The academy has tendency to look down its nose on many films and genre's thru years. This is them trying to make it so the precious "Best Picture" can be dedicated towards more nonsense like films about sex with fish and other pretentious crap

For the vast majority of its history there were only 5 spots and for the last chunk of years there are up to 10 -- there have always and will always be worthy movies that are left out. Sometimes that's a popular genre movie (say, The Dark Knight or Wall-E) and sometimes that's a critically beloved indie (say, The Florida Project or The Master).

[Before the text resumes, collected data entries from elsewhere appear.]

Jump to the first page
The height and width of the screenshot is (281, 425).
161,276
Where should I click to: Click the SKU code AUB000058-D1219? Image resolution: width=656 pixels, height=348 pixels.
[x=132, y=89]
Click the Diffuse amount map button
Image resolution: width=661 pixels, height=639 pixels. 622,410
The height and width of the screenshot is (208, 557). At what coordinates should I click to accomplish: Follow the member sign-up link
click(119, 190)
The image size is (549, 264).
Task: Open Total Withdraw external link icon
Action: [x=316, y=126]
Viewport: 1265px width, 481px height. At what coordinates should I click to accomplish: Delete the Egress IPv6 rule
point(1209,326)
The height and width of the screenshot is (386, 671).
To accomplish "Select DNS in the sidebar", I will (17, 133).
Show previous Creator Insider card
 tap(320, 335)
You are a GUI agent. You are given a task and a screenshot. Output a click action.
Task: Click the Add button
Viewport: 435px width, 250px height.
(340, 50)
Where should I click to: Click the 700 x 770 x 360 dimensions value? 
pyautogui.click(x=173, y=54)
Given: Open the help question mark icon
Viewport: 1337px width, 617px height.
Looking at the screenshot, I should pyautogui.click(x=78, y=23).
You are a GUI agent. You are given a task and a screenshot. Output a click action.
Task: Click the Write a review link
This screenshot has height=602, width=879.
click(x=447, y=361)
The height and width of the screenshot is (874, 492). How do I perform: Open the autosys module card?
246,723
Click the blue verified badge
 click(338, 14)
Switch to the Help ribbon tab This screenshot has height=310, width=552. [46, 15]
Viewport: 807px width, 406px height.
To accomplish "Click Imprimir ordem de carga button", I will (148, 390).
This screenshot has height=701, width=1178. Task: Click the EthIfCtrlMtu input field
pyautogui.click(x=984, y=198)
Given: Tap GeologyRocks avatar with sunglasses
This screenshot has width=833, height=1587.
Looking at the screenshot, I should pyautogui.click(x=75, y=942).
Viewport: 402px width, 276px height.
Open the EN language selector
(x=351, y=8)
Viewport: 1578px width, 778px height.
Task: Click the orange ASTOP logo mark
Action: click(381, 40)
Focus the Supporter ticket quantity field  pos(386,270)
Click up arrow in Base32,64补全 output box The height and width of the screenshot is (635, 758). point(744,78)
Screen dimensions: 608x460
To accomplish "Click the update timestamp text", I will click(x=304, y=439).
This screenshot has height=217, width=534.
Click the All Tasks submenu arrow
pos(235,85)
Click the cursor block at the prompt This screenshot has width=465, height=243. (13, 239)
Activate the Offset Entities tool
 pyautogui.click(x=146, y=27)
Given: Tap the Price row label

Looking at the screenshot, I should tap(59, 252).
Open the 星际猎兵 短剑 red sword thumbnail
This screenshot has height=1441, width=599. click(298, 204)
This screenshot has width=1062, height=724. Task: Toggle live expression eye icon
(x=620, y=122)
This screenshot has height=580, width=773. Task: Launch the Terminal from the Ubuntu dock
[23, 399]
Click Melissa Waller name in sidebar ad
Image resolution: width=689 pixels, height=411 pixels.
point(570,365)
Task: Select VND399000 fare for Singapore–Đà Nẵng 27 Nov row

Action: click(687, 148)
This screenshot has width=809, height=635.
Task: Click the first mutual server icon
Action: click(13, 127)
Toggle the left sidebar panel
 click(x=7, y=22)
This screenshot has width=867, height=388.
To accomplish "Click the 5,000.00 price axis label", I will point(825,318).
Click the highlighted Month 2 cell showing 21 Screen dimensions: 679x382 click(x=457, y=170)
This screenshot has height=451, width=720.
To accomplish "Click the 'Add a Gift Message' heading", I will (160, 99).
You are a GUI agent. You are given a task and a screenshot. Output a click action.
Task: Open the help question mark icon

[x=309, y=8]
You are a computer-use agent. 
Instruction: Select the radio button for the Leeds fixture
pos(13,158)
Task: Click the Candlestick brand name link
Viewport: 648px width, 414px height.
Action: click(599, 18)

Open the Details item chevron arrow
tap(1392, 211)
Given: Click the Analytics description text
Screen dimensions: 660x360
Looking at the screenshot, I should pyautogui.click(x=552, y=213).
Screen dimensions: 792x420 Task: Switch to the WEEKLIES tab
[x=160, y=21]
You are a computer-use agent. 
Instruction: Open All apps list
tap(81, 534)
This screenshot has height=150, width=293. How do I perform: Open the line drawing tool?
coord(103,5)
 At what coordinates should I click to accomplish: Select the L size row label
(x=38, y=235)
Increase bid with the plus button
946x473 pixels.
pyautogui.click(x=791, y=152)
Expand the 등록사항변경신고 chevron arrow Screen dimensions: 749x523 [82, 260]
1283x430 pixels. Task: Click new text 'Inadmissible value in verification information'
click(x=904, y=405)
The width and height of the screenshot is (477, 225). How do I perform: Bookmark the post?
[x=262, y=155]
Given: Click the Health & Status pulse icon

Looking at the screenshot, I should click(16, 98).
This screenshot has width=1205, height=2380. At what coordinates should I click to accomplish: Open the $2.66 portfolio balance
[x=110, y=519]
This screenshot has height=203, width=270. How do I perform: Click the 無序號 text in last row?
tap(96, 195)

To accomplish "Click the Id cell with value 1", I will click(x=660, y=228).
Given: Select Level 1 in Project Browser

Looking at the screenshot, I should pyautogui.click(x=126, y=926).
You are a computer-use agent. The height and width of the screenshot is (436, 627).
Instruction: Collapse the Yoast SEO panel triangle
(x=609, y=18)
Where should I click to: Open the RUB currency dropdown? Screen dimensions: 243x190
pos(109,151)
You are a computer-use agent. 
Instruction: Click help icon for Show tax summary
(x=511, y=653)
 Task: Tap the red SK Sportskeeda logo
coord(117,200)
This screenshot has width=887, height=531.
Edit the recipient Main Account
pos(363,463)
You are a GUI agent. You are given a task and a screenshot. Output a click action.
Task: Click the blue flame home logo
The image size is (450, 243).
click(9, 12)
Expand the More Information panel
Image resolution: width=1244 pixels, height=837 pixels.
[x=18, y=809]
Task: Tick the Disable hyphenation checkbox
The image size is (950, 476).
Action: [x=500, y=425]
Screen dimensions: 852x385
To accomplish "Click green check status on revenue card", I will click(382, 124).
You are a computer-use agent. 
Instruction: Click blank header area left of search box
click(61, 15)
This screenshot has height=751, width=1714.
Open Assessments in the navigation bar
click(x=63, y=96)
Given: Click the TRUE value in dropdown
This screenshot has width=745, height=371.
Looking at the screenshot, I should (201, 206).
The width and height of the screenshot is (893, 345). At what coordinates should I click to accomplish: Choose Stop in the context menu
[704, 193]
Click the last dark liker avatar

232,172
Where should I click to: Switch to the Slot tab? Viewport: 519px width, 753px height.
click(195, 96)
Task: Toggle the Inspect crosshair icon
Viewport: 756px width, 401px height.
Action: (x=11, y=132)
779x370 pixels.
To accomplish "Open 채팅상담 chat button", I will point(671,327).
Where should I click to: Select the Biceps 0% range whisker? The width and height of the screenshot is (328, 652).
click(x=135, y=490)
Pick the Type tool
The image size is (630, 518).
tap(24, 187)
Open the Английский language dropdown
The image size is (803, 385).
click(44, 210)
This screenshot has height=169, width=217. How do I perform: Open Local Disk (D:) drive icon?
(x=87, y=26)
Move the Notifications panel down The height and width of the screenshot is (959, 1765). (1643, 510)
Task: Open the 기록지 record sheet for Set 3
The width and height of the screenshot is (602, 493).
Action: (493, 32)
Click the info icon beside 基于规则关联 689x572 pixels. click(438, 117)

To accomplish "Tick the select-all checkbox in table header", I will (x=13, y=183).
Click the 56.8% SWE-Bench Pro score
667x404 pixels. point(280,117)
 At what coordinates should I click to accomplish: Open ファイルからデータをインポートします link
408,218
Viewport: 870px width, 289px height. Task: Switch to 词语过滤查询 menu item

But the assertion that the Academy is resistant to popular movies just isn't true with several examples and stats cited above, but for the record Best Picture winners in past 25 years or so include Silence of the Lambs, Forrest Gump, Braveheart, Titanic, Gladiator, Chicago, Lord of The Rings: Return of the King, The Departed, Slumdog Millionaire, Argo — that's a pretty broadly appealing, populist crop of movies there and multiple billions in ticket sales.

It isn't a perfect system (nothing ever is), but it isn't nearly as flawed as some are trying to paint it.

You don't need to reward "popularity." The popularity itself is the damn reward. That's not a hard concept to grasp.

Edit: And regarding The Shape of Water, I wouldn't lump it into the pretentious box at all. It's bursting with genre — it's a fairy tale, monster movie, spy flick with a few song-and-dance numbers thrown in. While some like to paint it with the typical "Oscar bait" shrug off, it really isn't. There's a weird, gross, bizarre movie just below that glossy love story surface.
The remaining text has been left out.